A single positive answer in this assessment is classed as a sepsis ‘red flag’, which should immediately trigger the sepsis care bundle. All six steps, including blood cultures, supplementary oxygen if required, intravenous antibiotics and measuring lactate and urine output, should take place within an hour. A plan is also set out for those without red flags but who are judged to be at moderate risk.

Mortality rates down

The year before the team was launched about 800-1,000 sepsis screenings were completed in the Leicester ED. Last year, that jumped to 2,500. Red flags are raised for an average of 15 patients a day, and they are being screened as high risk.

‘Since we started we have improved massively,’ says Ms Hayhurst. ‘Our antibiotics-in-an-hour rate is averaging about 90%, but we have also noticed a big knock-on effect. Our hospital mortality rate has gone down and our ITU mortality rate has gone down from about 28% to 12%, because patients never get sick enough to go there and just aren’t deteriorating on the wards, as we are catching them.’

The trust board has agreed to continue funding the team following its success. It will become part of the critical care outreach team, but the ED work, and the red uniforms, will not change.

£2 billion

The cost of sepsis to the NHS each year.

Another aspect of the team’s work is education. They help train staff in recognising and responding to sepsis. Ms Hayhurst and her colleagues have already seen that all staff, including more junior colleagues, feel able to speak up about sepsis. ‘Sepsis is a silent killer and we are really trying to raise its profile,’ she says.

Empowered by pathway

Clair Ripley, a sepsis practitioner on the team, says staff need to understand that sepsis can be difficult to pick up as its symptoms may be vague.
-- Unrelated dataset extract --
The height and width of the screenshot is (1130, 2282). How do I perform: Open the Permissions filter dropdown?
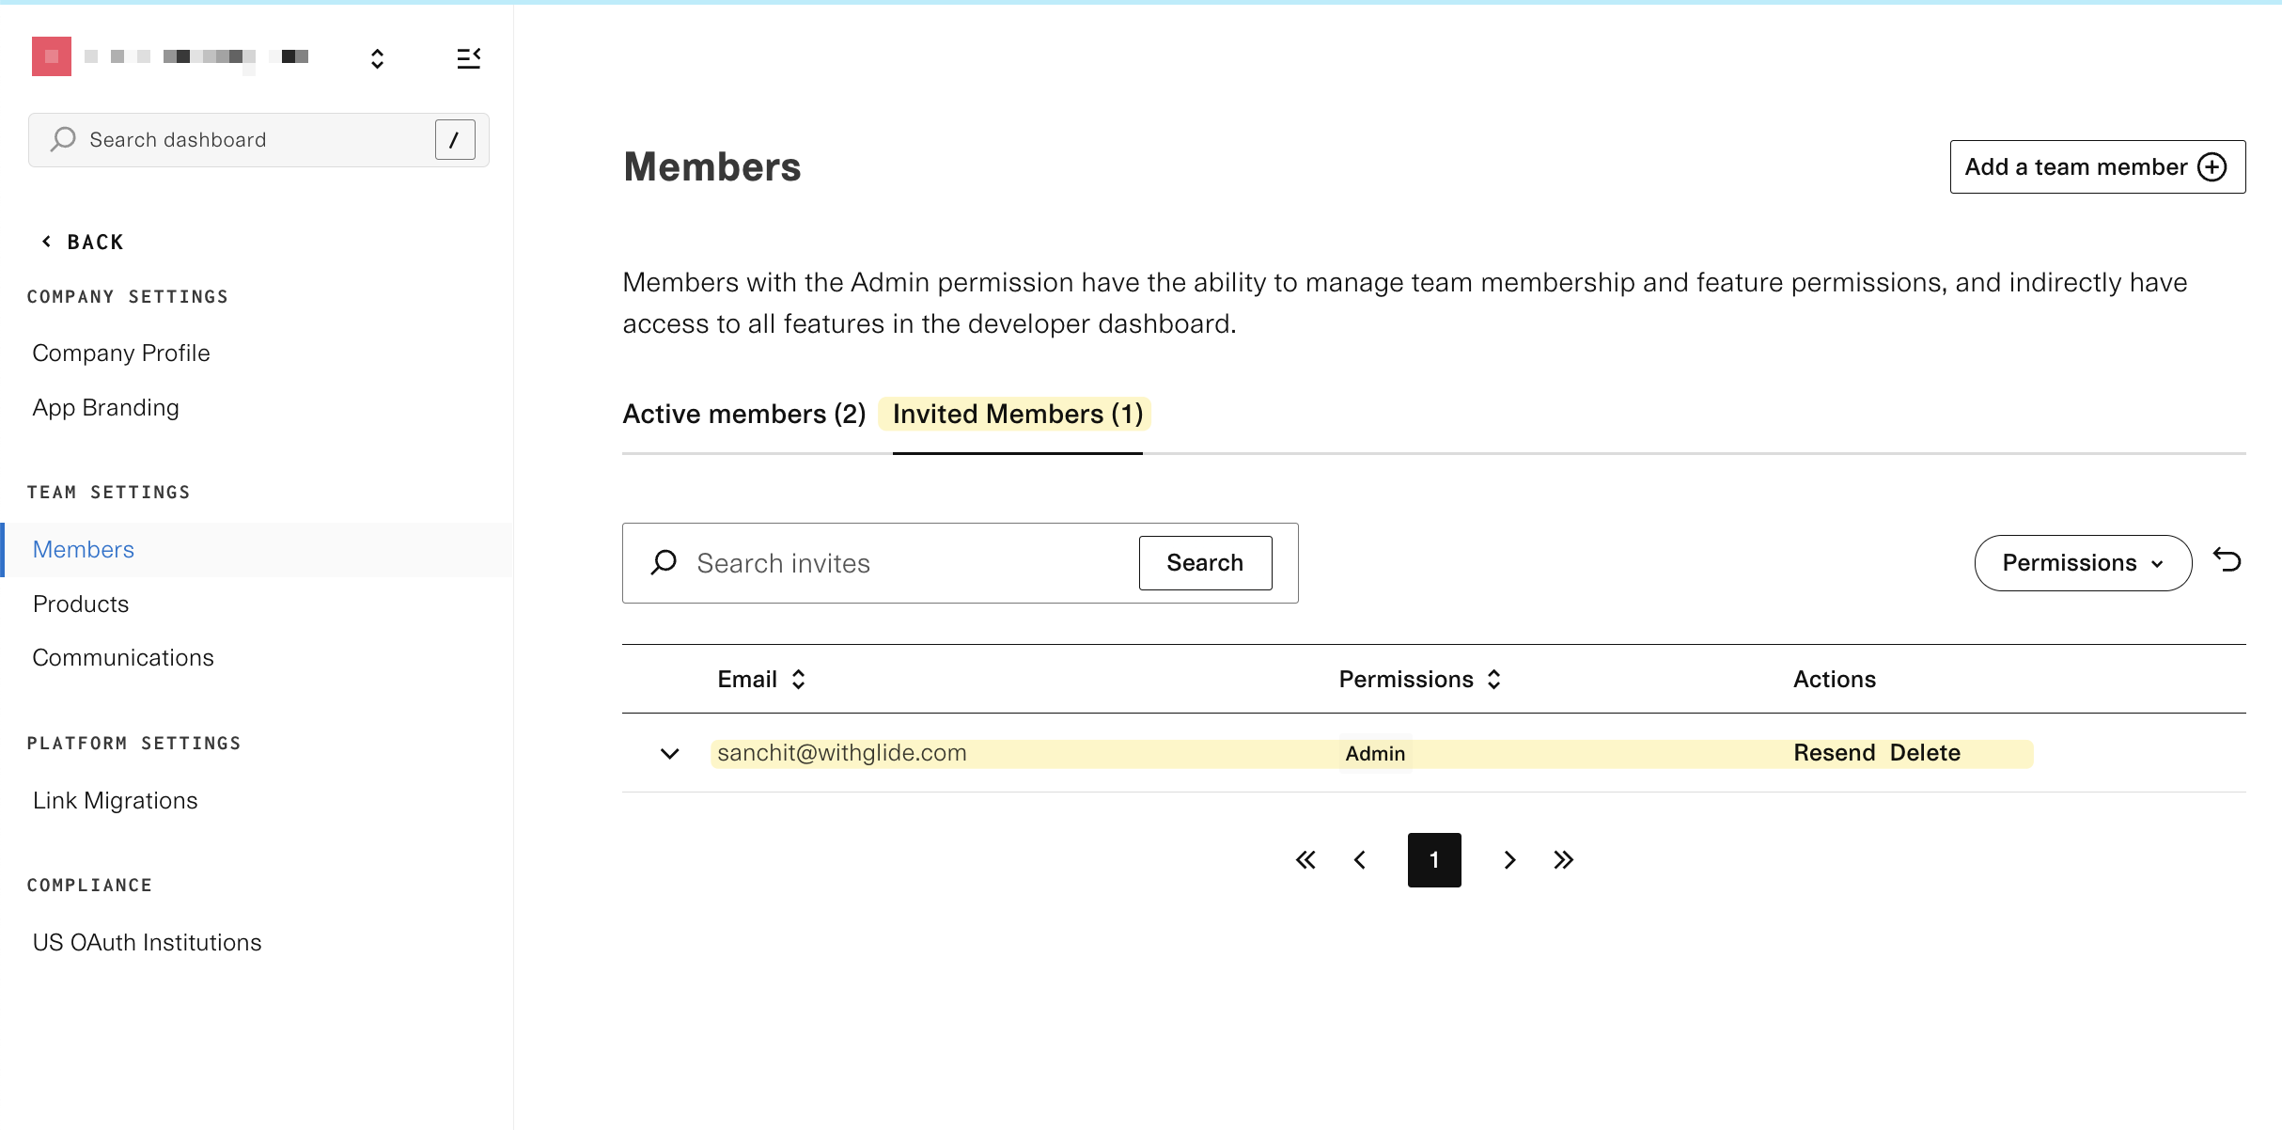click(x=2083, y=562)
‘Sepsis is indiscriminate and it is quite non-specific,’ she says. ‘Patients describe feeling worse than they have before, but that is quite subjective. Health professionals have not really known what to look for, but the new sepsis pathway has really helped to empower people to treat patients.’
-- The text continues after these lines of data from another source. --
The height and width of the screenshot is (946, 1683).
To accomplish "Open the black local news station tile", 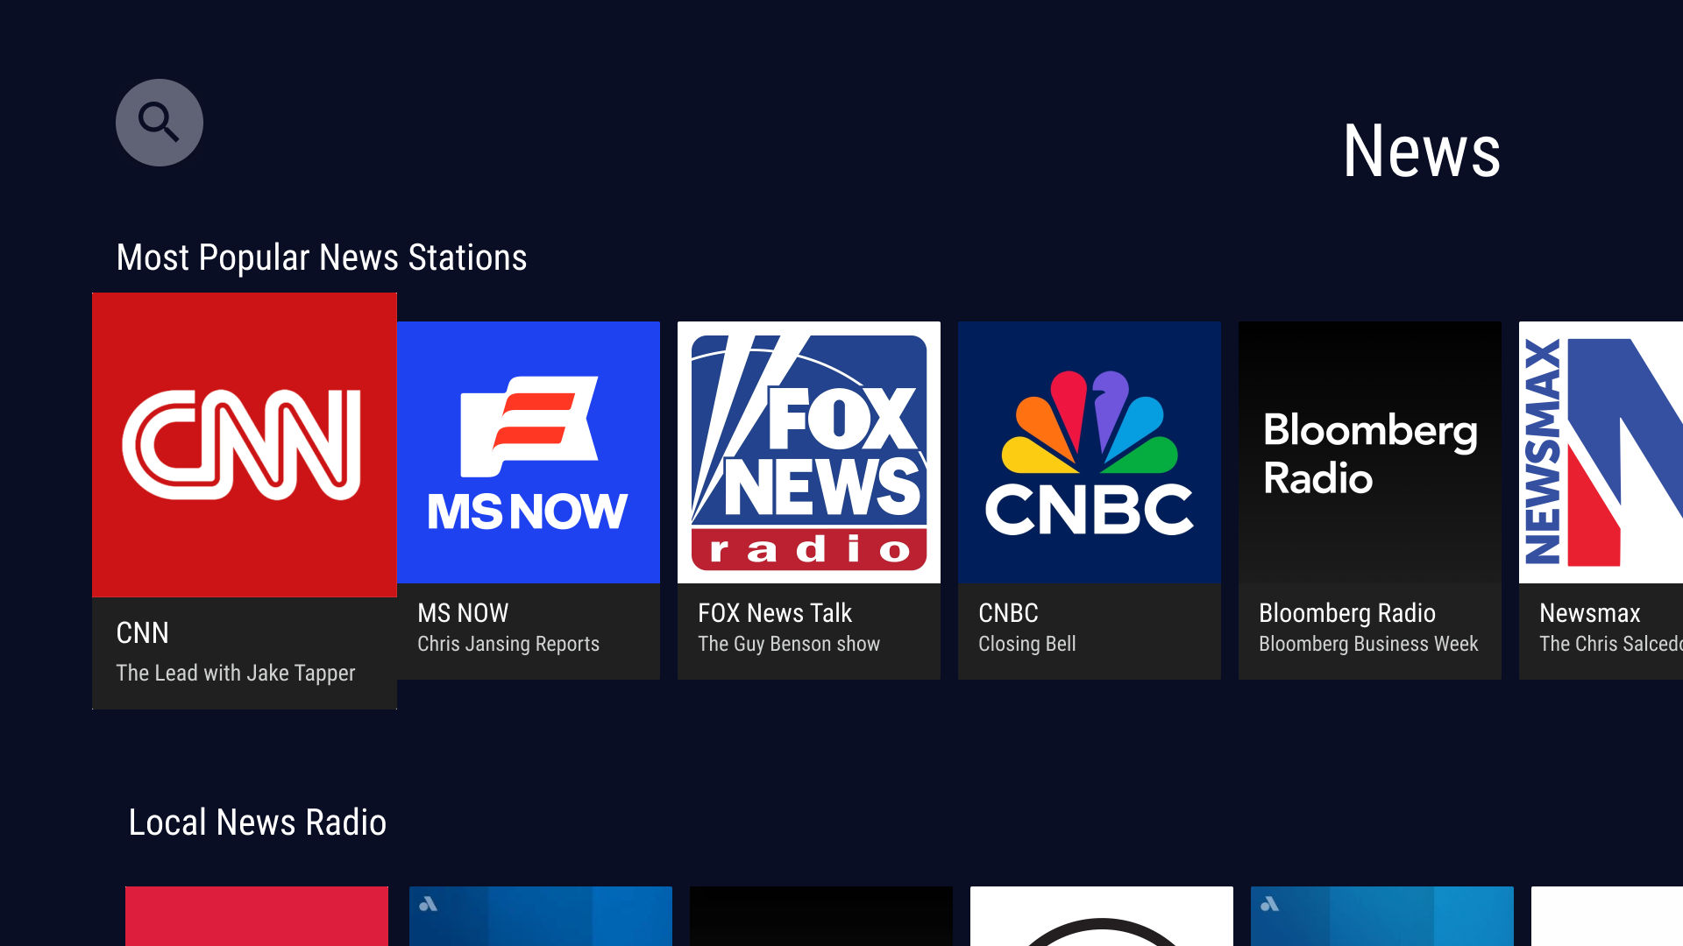I will [x=820, y=915].
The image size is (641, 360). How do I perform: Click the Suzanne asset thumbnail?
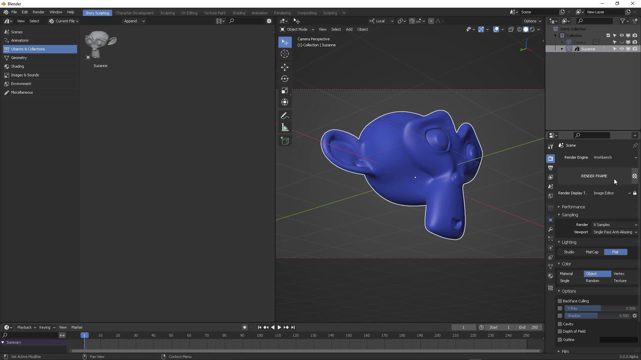[x=100, y=45]
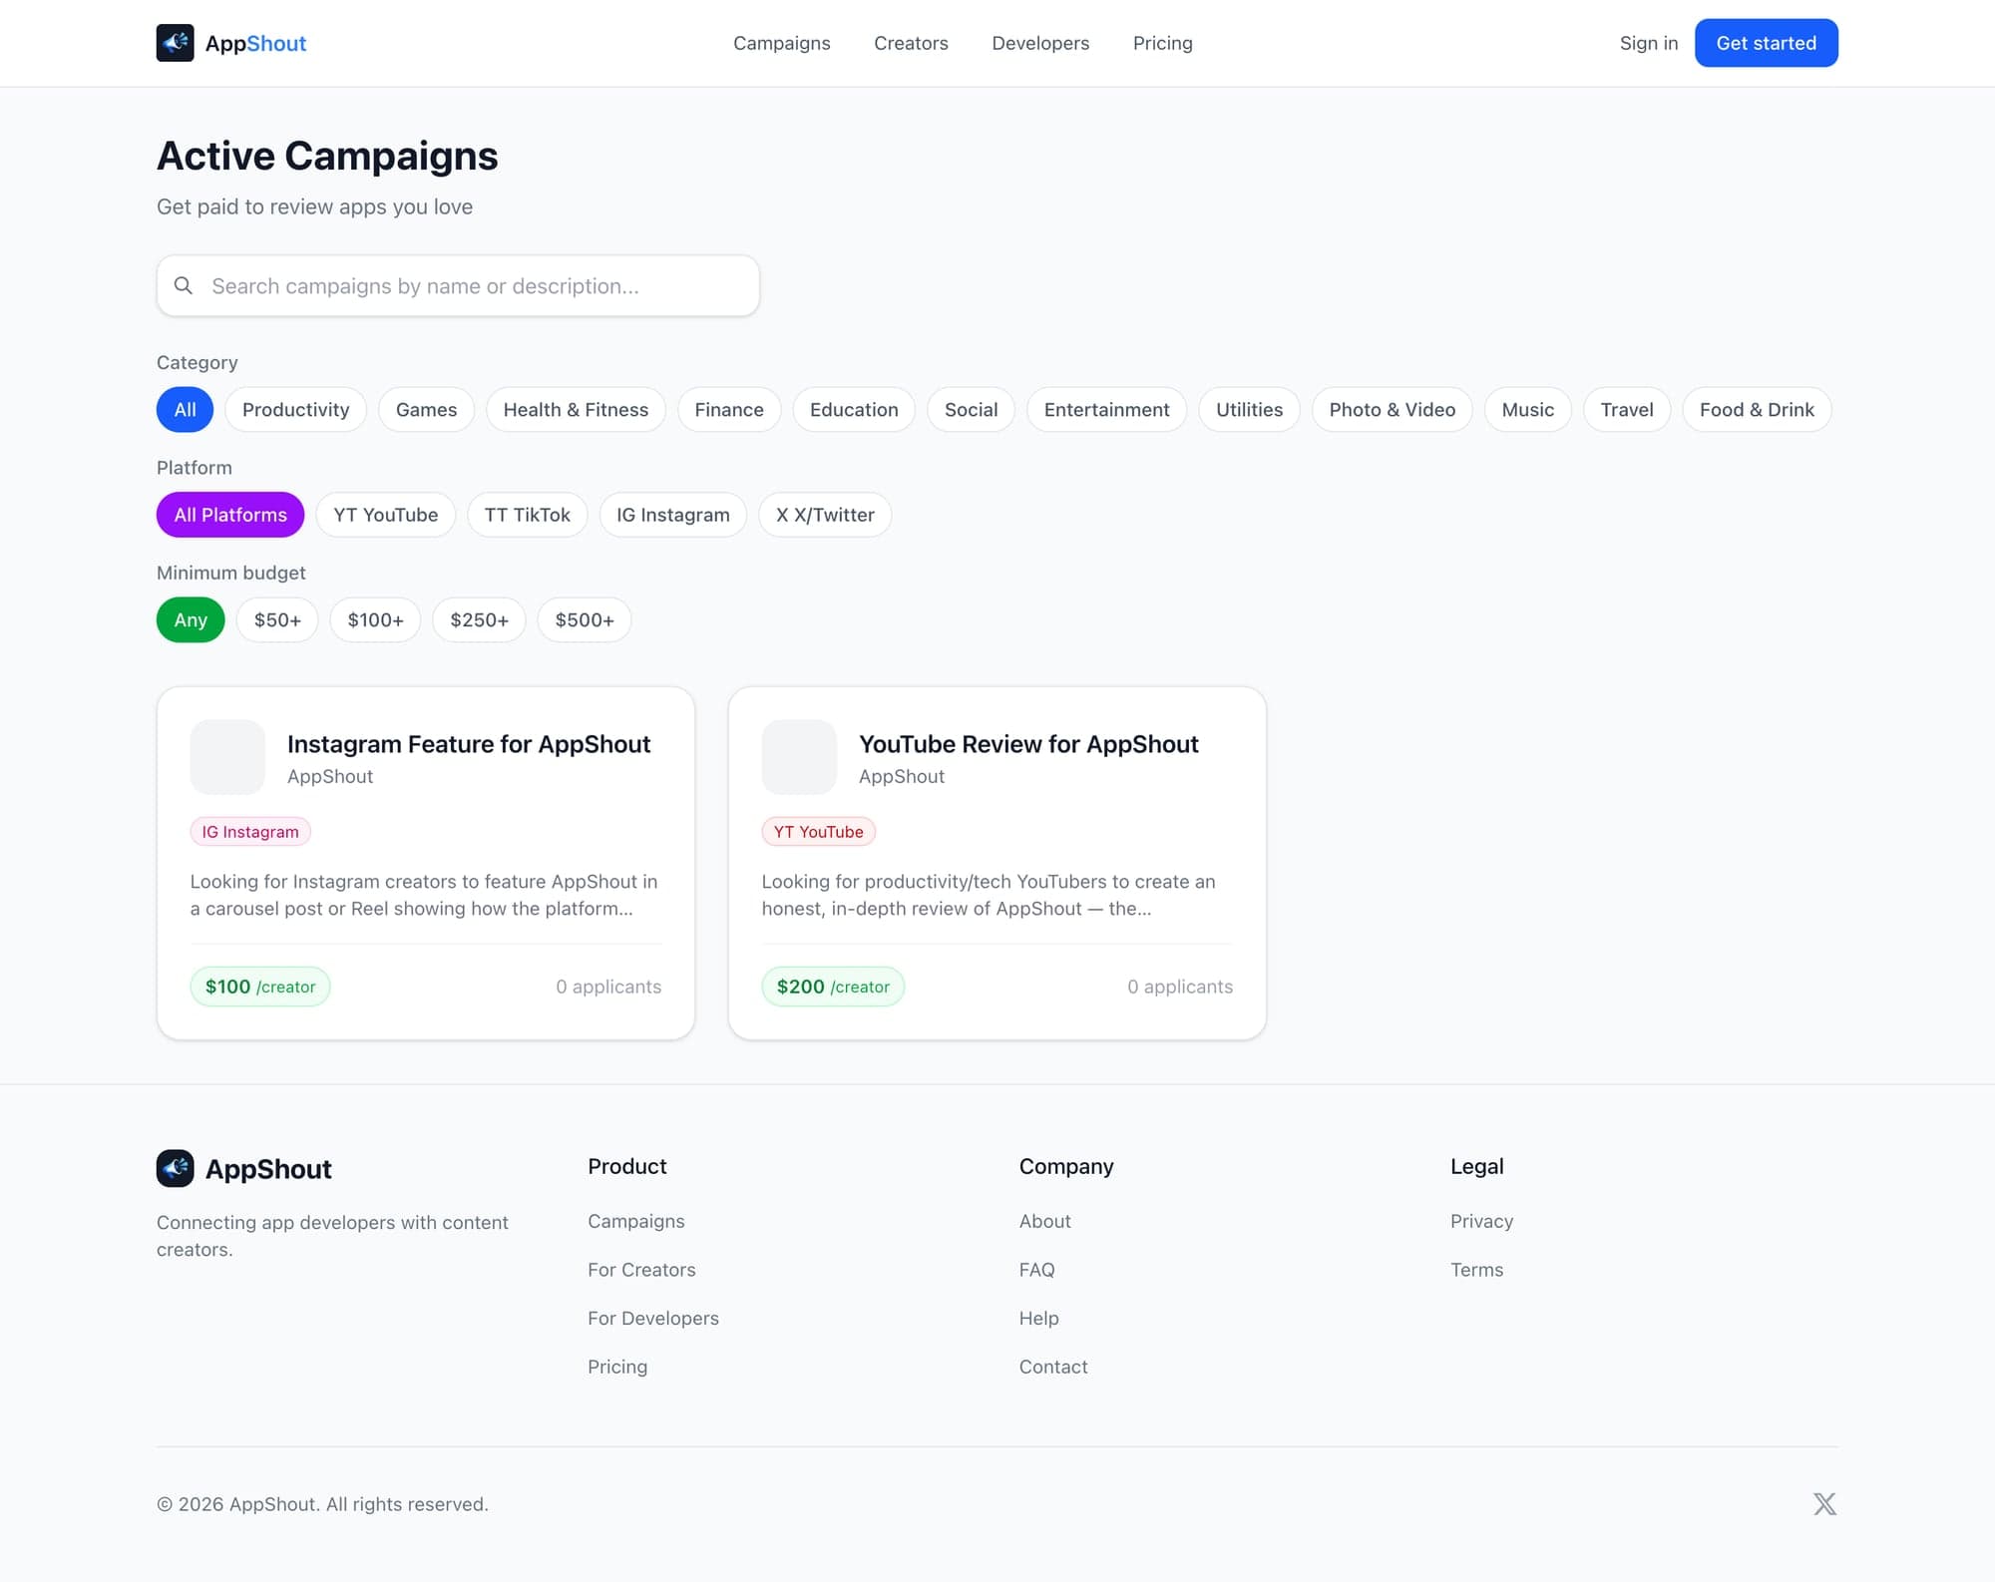1995x1582 pixels.
Task: Open the Campaigns page from the navigation
Action: pos(781,43)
There is one thing that all staff can do to improve care, Ms Ripley says. ‘Just ask the question, could it be sepsis? That’s the main thing. If you think the patient could have sepsis go to the senior nurse. It is just about planting that seed. The answer might be no, which is fine. Staff are now a lot more empowered to have that conversation and the culture is slowly changing.’

Sepsis red flags

  • Responds only to voice or pain, or is unresponsive
  • Acute confusional state
  • Systolic BP ≤90 mmHg (or drop >40 from normal)
  • Heart rate >130 per minute
  • Respiratory rate ≥25 per minute
  • Needs oxygen to keep SpO2 ≥92%
  • Non-blanching rash, mottled/ashen/cyanotic
  • Not passed urine in past 18 hours/urine output <0.5 ml/kg/hr
  • Lactate ≥2 mmol/l
  • Recent chemotherapy

Source: UK Sepsis Trust

Tips on identifying sepsis

  • Think 'could this be sepsis?' if a person presents with signs or symptoms that indicate infection
  • People with sepsis may have non-specific, non-localised presentations, for example feeling very unwell, and may not have a high temperature
  • Pay particular attention to concerns expressed by the person and their family or carers, for example changes from usual behaviour
  • Assess people with suspected infection to identify possible source, factors that increase risk of sepsis and any indications of clinical concern, such as new onset abnormalities of behaviour, circulation or respiration
  • Use a structured set of observations to assess people in a face-to-face setting to stratify risk if sepsis is suspected

High risk patients

  • Those aged under one year, over 75, or who are very frail are at higher risk. Risk is also increased in people with impaired immune systems, who have had surgery or other invasive procedures in the past six weeks, people with breaches of skin integrity (cuts, blisters), people who misuse drugs intravenously, and people with indwelling lines or catheters
  • Women who are pregnant, have given birth or had a termination of pregnancy or miscarriage in the past six weeks are in a high-risk group for sepsis

Adapted from NICE guidance Sepsis: Recognition, Diagnosis and Early Management.